He is sad but feeling hopeless. So how can we get him to have some hope?

I think it is a good idea to text him the book info but see if you can do it in a 180 way. Or just make it really clear that you aren't pursuing/telling him to read it. Maybe say something like "hey here is the name of the book I was telling you about. I found it fascinating!" Not something like "I hope it helps you to ..." or "I think it shows a lot about us .." Not that you would say anything like that but just see how you might be able to show the complete opposite?

What do you think about employing my previous style of ideas now? I think maybe that could give some hope or flip the situation a bit.
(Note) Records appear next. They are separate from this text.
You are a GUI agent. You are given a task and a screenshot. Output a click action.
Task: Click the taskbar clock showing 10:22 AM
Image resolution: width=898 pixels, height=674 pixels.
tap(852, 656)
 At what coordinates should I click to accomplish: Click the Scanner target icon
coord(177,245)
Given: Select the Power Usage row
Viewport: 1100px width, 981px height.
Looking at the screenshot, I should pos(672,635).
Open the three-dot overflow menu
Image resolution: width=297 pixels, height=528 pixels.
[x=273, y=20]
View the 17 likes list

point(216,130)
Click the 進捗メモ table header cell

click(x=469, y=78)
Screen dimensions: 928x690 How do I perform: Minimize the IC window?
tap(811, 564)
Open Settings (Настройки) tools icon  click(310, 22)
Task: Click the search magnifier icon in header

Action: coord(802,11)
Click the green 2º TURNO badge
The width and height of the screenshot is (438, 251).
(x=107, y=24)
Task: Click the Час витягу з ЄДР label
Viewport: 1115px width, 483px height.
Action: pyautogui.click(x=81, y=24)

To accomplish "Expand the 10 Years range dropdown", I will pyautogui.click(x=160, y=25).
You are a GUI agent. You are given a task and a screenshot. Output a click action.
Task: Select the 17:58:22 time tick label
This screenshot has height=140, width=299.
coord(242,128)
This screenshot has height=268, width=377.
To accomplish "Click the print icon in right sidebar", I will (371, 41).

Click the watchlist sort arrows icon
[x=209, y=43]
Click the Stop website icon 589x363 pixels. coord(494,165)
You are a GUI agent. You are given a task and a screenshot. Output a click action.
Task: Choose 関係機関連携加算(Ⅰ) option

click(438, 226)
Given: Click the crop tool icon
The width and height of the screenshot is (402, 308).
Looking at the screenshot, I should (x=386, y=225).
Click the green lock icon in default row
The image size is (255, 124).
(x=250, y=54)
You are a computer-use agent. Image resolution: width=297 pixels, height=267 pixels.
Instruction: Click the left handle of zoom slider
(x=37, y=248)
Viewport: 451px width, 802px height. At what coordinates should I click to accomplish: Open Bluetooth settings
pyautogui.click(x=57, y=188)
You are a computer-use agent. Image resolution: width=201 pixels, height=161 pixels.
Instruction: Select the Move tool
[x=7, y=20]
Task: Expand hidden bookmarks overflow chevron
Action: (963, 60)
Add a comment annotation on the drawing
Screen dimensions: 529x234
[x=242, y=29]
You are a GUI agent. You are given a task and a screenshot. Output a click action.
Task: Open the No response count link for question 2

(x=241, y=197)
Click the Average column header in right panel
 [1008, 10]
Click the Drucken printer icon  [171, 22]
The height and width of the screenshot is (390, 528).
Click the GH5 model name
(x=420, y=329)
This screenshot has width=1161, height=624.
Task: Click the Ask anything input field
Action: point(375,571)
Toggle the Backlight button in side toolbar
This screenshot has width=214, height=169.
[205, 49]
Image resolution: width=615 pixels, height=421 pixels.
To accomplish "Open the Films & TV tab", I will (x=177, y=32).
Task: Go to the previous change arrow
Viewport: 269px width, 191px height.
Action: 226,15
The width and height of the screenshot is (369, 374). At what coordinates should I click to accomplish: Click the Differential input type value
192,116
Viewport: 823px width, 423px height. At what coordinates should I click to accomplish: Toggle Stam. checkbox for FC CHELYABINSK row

I don't know if you recall but my suggestions were a bit pursuing but in a confident and friendly way I think.

For example while he is on his trip maybe send him some photos of you on your trip (looking hot of course) or just some photos of gorgeous scenery or amazing food. Not "thinking of you, wish you were here" but "hey, isn't this incredible?!"

Basically keep in touch in a fun, friendly and relaxed way. Build a friendship. Show him that you have a lot in common. Don't bug him with a million messages but just maybe see if you can build a connection in a fun way.

I think it is so funny that you are both dealing with the break up with the same methods - yoga, therapy, meditation. What about connecting with him over yoga, like sending an occasional text about something you accomplished? Make it a competition? Who can conquer crow first? haha

Maybe I am off base but it looks like he is trying to avoid his feelings and wish them away but he can't. You can't rush him through the process but maybe you can try to build a connection so that he can have hope for the future. It seems maybe in your case a friendship would be a good thing. Even if he has OW it doesn't sound like that is the issue.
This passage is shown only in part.